I spoke to a couple of colleagues today about the inevitable demise of Paragon. The reaction was universal - "it takes no deposits, therefore let it fail". No doubt, it will fail.
Following Northern Rock, the Bank of England, FSA and HM Treasury almost certainly learnt something about trying to bail out financial institutions who have speculated in a housing bubble. It is better to let them drown quickly, rather than trying to save them. When Paragon's credit lines finally dry up, there will be no one there to throw them a line.
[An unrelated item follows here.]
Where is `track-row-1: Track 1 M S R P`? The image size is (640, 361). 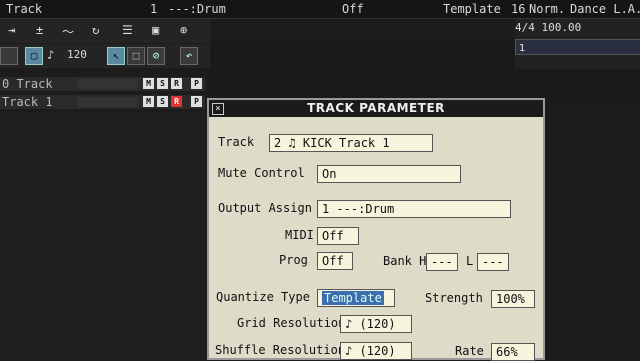
track-row-1: Track 1 M S R P is located at coordinates (102, 102).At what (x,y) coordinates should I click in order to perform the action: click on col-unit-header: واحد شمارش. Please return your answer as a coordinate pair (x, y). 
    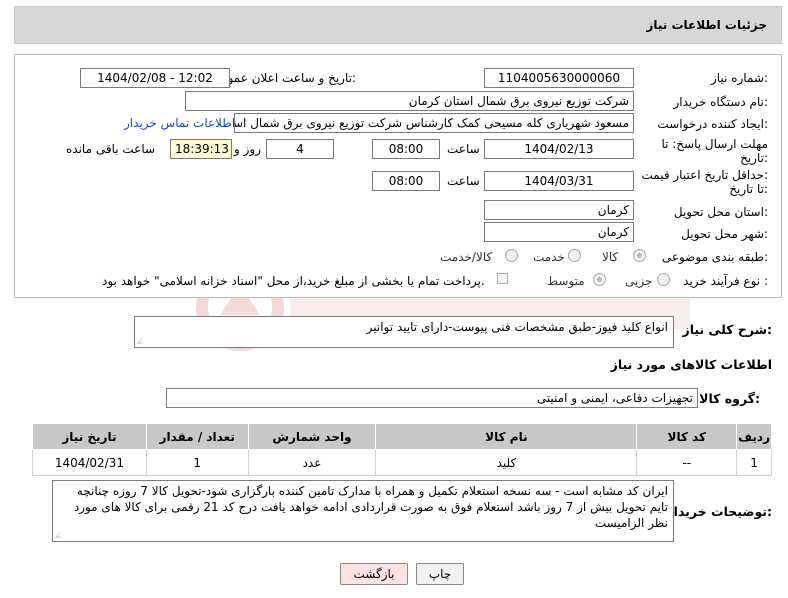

However, will Paragon be the end of the UK's banking crisis. Financial markets don't have much confidence that bank failures will end here. Yesterday, Barclays fell 4.55 per cent at 493p, and HBOS and Lloyds TSB both slipped. Alliance & Leicester dropped 4.5 per cent to 566.5p on fears that it may be exposed to financing difficulties. And what about Bradford and Bingley. All of them look very ropey indeed. The problem appears to be universal; too many mortgages given out to buyers who entered overly inflated markets.
Paragon is not the end, it is not even the beginning of the end. In the great UK banking crisis of 2007-8, we are still at the beginning. In the long run, the failure of Paragon will appear to be a very minor event indeed, when other bigger financial institutions start dropping. Perhaps my colleagues ae right; Paragon really is "no biggie".